Политическая модерность Южной Азии, как утверждал Гуха, соединяет две несоизмеримые логики власти, причем обе являются модерными. Первая – это логика квазилиберальных правовых и институциональных рамок, установленных в стране в результате европейского правления, рамок, которые во многих отношениях устраивали как элитные, так и субалтерные классы. Я не собираюсь недооценивать значимость этого процесса. Однако с ним переплетается логика другого набора отношений, в которые вовлечены и элиты, и субалтерны. В этих отношениях через практики прямого и явного подчинения менее сильных более сильным выстраивается четкая иерархия. Первая логика секулярна. Иными словами, она происходит из секуляризованных форм христианства, сформировавших западную модерность, и демонстрирует ту же тенденцию к выделению «религии» из пестрой смеси индуистских практик, чтобы затем секуляризировать формы этой религии, встроив их в жизнь модерных институтов Индии[49]. Вторая логика не содержит секуляризма как необходимой составляющей. Она просто последовательно включает богов и духов в область политического. (Ее следует отличать от секулярно расчетливого использования «религии», которым заняты многие современные политические партии на южноазиатском субконтиненте.) Если прочитывать эти практики как пережиток предшествующего способа производства, это неизбежно приведет нас к стадиальным, элитистским концепциям истории, вернет нас обратно к историцизму. Включение крестьян в национальные движения XX века и их превращение после обретения независимости в полноправных граждан модерного национального государства стало вызовом для политической мысли и философии. Внутри рамки историцизма историография не может иначе ответить на этот вызов.

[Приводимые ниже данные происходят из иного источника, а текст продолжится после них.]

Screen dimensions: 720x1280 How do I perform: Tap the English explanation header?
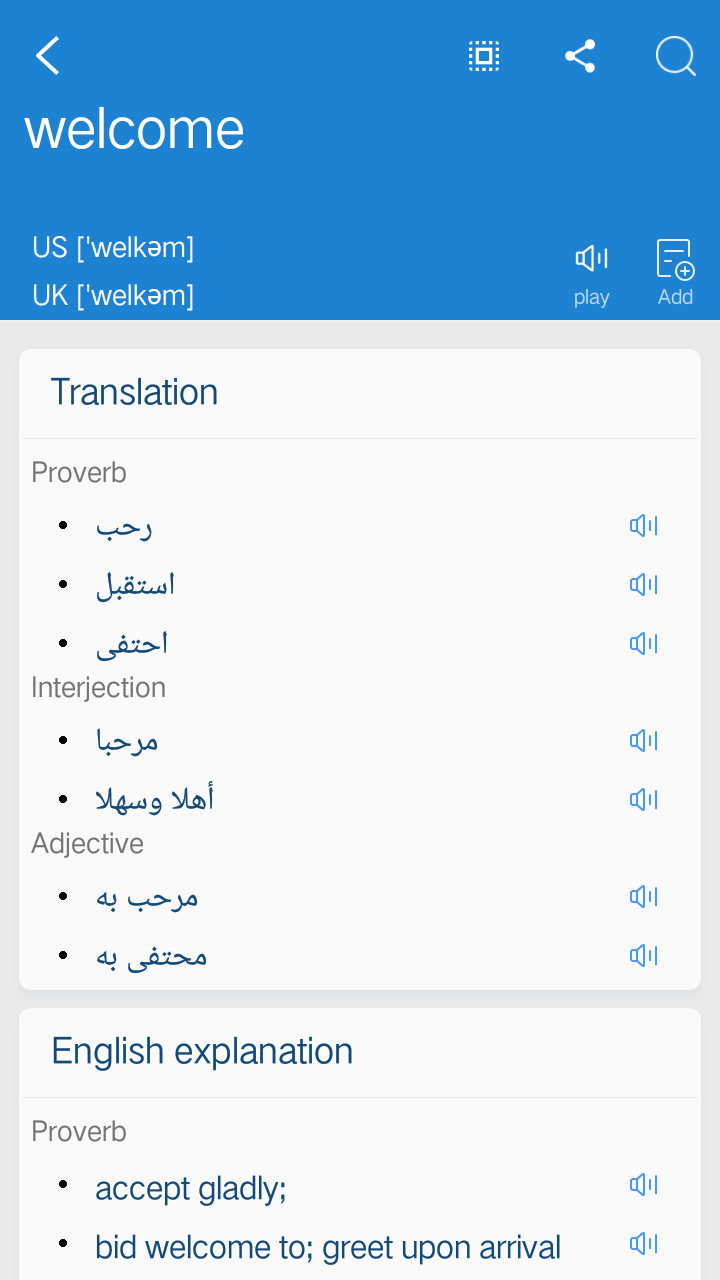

Критика категории «дополитического», высказанная Гухой, делает историю власти в рамках всемирной модерности фундаментально более многообразной и отделяет ее от универсалистского нарратива истории капитала. Историография субалтернов ставит под сомнение предпосылку, будто капитализм обязательно приводит к гегемонии буржуазных властных отношений[50]. В рамках индийской модерности буржуазное оказывается рядом с тем, что кажется добуржуазным; сверхъестественное, не-секуляризированное существует в непосредственной близости от светского, и всё это остается в рамках политического. И дело совсем не в том, что капитализм или политическая модерность в Индии остались в состоянии «незавершенности». Гуха не отрицает связей колониальной Индии с глобальными капиталистическими силами. Его идея состоит в том, что кажущееся «традиционным» в рамках этой модерности было «традиционным только в том смысле, что его корни можно проследить вплоть до доколониальных времен. Но это понятие ни в коем случае нельзя считать архаичным и не устаревшим»[51]. И политическая модерность постепенно привела к росту и расцвету электоральной демократии, даже при том, что «обширные секторы жизни и сознания народа» избежали какой бы то ни было «[буржуазной] гегемонии»[52].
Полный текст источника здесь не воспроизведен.